Of course, marketers never talk about “old age.” Old age people don’t exist on Madison Avenue. This pretend game rests on the myth that showing younger people using products that are consumed at a much higher per capita rate by older people will make the products more attractive to older people who after all have a few hundred billion to spend each year.
So, when marketers talk about the “over-50 market” they generally mean the 50 to 65 market – people who have fewer health constraints and who are jogging along with only a modest rate of decline in physical and cognitive abilities. After 65, older markets start getting complicated. Coping with the vicissitudes of later life becomes a more important focus for growing numbers than lifestyle modality. Why do we struggle so mightily to ignore that reality?

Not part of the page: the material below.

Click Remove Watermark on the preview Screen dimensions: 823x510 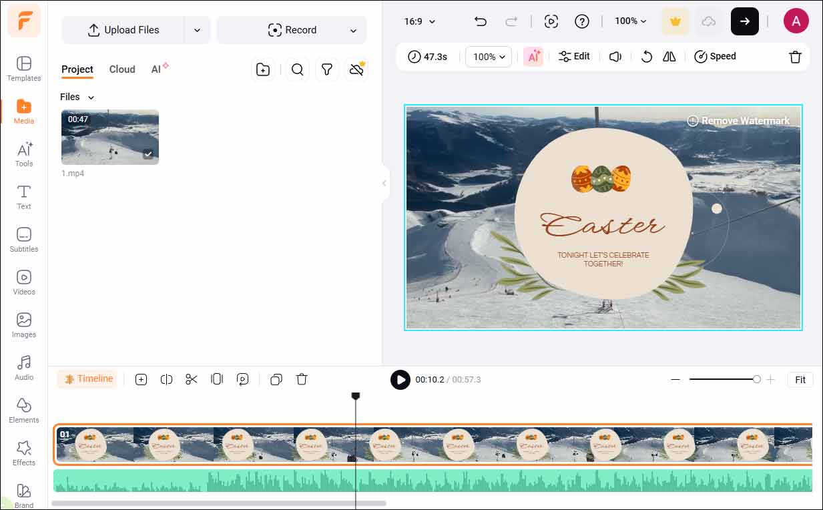coord(739,121)
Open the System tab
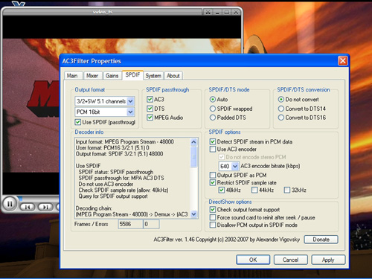This screenshot has width=372, height=279. pyautogui.click(x=153, y=76)
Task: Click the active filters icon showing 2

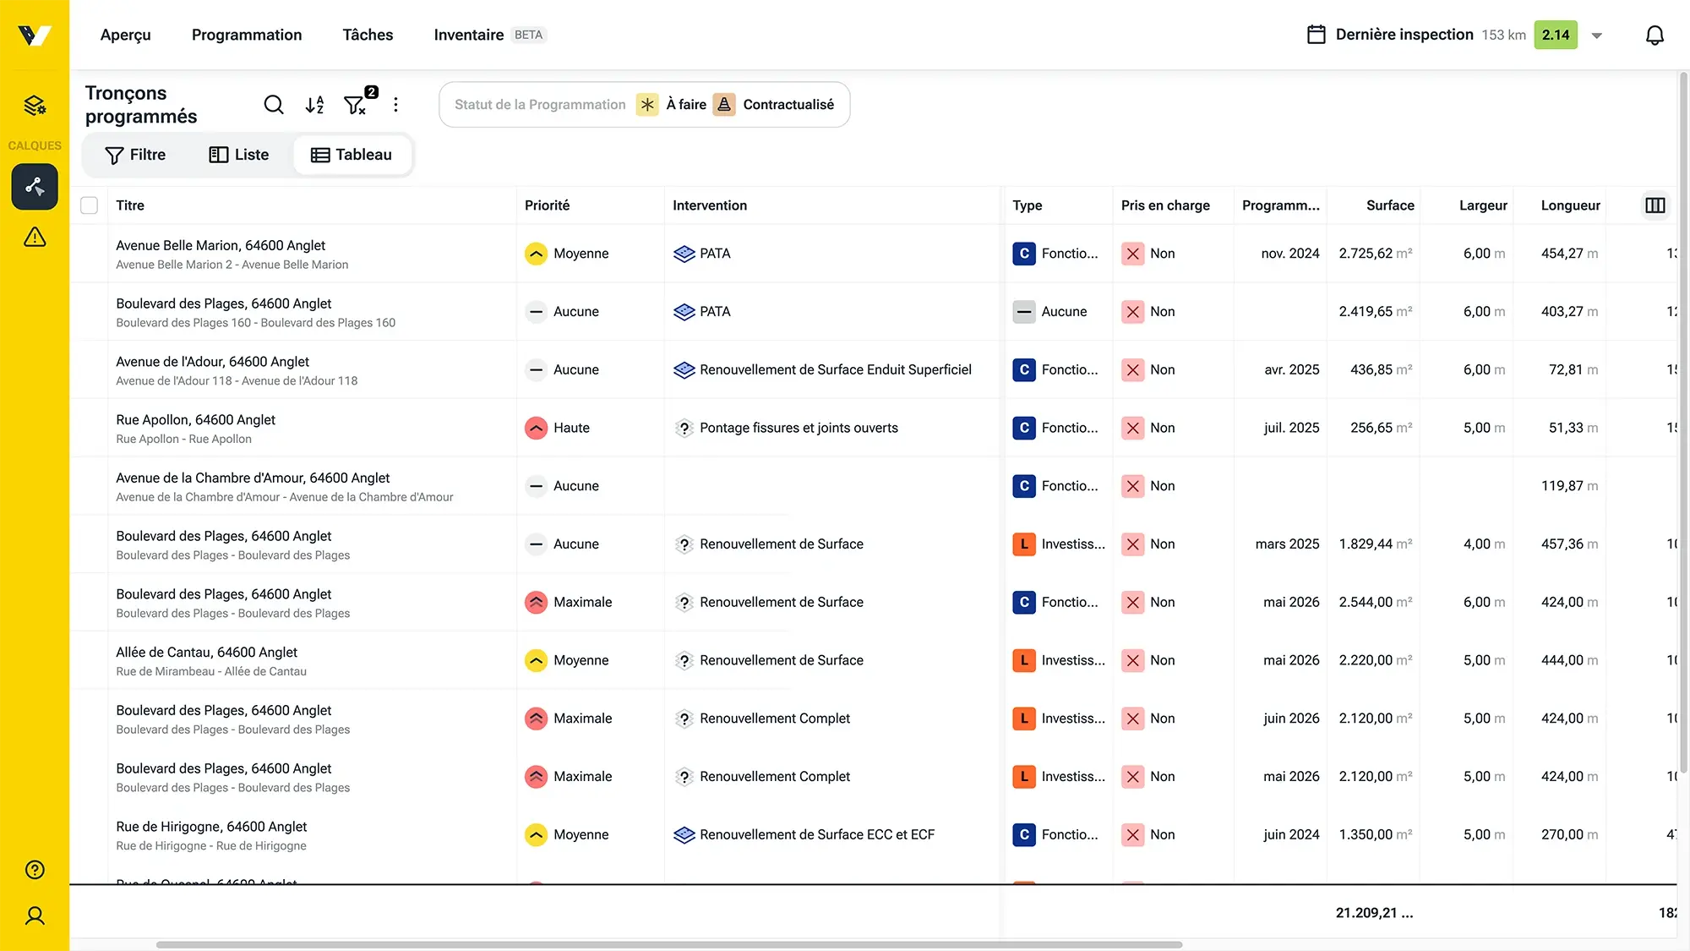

Marketing writer Thom Forbes questions Milner’s verbal remedy for the “burden” of aging in a recent column, “Do We Need A New Spin On Getting Old.” He acknowledges the power of words in shaping our attitudes on aging, for good or ill, but goes on to say, “… there's nothing quite as convincing as creaky joints, winded lungs and easily fatigued muscles to convince us that we are, indeed, getting old.”
Like Forbes, my issue is not that positive projections of older people have little effect in producing bountiful marketing, but that they are overly done at the expense of representing old age in a more realistic light. This sets up a problem involving authenticity.
Various surveys have shown that most older people feel that marketers don’t represent them accurately in ads. We’re told that authenticity is more important in older markets, yet we represent older people in inauthentic ways. What is the solution for this dilemma? How can we create attractive messages that are authentic in how they represent old age? Are reality and attractiveness of commercial messaging incompatible?